◆ Selected excerpt ◆
--- BEGIN ---

While I understand the value of distinguishing between CS and software engineering, not being comfortable with basic shell commands, installing programming language tools, compiling something using those tools, or source control means that there has been a huge gap between theory and practice in their education, which hurts understanding of both.

Particularly when interacting with senior CS students, they'll spend 6 months just getting comfortable doing very basic things like installing and running Python, using ssh with a VM, and using the command line. They try to do productive work, but their unfamiliarity with the basic tools of making software means they actually spend their time learning that.

Actually, this also applies to the basics of just writing a functioning library or piece of software, or being familiar with async vs. sync programming, etc etc. It would be better if they could dip their toes into these things while learning about, say, algorithms, because identifying the slow step in its execution context and designing a better algorithm requires knowing this stuff. Or even better, before doing any of that. I've met people with 6+ years of CS or CS-related educational background who don't know how to do basic problem solving / troubleshooting of their work because they've only done toy coding for coursework.

1 comments

In some ways it's easier to teach a good language to someone that has been automating everything they touch with shell scripts/Excel formulas/weird python/VBA/javascript than to light a java programmer on fire with the belief and confidence that all tasks are automatable and all problems boil down to bits on a disk or bits in a packet.

--- END ---

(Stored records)
--- BEGIN ---

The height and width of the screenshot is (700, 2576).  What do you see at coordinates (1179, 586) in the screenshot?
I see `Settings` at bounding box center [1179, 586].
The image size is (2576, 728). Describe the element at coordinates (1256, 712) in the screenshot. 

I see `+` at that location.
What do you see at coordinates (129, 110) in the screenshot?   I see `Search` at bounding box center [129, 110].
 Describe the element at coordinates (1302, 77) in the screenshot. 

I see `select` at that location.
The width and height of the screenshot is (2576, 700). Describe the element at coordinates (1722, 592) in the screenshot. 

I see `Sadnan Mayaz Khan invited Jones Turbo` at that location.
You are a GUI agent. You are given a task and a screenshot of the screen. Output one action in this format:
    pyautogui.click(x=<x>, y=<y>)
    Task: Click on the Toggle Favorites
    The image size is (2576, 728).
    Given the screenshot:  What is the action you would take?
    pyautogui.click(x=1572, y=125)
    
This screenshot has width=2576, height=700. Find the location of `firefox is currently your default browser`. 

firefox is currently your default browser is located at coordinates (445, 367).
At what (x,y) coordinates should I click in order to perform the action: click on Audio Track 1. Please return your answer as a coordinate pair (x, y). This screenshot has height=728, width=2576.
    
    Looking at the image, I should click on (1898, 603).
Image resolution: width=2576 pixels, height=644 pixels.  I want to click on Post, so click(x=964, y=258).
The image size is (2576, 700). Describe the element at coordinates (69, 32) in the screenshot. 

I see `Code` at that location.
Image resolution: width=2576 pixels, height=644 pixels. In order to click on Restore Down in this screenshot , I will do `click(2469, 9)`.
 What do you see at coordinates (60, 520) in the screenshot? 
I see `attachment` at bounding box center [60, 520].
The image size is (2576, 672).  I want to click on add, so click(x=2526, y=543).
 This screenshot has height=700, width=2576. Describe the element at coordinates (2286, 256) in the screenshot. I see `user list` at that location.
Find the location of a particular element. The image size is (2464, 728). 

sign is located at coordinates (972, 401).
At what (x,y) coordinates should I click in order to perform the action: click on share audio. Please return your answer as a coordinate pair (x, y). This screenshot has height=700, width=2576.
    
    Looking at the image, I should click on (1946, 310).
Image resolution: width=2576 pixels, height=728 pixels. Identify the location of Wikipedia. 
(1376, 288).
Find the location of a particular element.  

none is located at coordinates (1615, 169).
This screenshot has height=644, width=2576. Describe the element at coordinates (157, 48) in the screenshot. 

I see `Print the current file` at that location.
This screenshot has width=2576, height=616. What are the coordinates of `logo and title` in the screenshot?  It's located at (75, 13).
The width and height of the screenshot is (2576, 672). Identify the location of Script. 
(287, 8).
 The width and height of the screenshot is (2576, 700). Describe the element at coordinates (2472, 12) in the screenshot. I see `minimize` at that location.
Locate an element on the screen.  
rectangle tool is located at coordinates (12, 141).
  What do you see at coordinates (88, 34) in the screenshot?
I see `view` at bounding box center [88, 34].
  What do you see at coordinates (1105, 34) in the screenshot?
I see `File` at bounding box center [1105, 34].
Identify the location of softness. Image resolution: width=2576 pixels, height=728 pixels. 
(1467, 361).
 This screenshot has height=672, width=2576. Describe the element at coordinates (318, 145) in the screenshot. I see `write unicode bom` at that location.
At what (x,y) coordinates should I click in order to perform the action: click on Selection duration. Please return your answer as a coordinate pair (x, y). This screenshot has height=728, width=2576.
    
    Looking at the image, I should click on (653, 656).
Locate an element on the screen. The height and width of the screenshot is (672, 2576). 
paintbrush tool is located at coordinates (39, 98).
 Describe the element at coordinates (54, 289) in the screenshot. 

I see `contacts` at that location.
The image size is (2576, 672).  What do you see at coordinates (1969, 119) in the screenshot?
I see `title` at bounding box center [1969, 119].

--- END ---

◆ Challenges ◆
(a) List the means of automation that the passage on computer science education names in its final paragraph.
(b) Report every line of the entries that contains the string "pair", treating uppercase and lowercase letters as distinct.
The entries have no connection to the passage.

◆ Answers per task ◆
(a) Shell scripts, Excel formulas, weird python, VBA and javascript.

(b)
At what (x,y) coordinates should I click in order to perform the action: click on Audio Track 1. Please return your answer as a coordinate pair (x, y). This screenshot has height=728, width=2576.
At what (x,y) coordinates should I click in order to perform the action: click on share audio. Please return your answer as a coordinate pair (x, y). This screenshot has height=700, width=2576.
At what (x,y) coordinates should I click in order to perform the action: click on Selection duration. Please return your answer as a coordinate pair (x, y). This screenshot has height=728, width=2576.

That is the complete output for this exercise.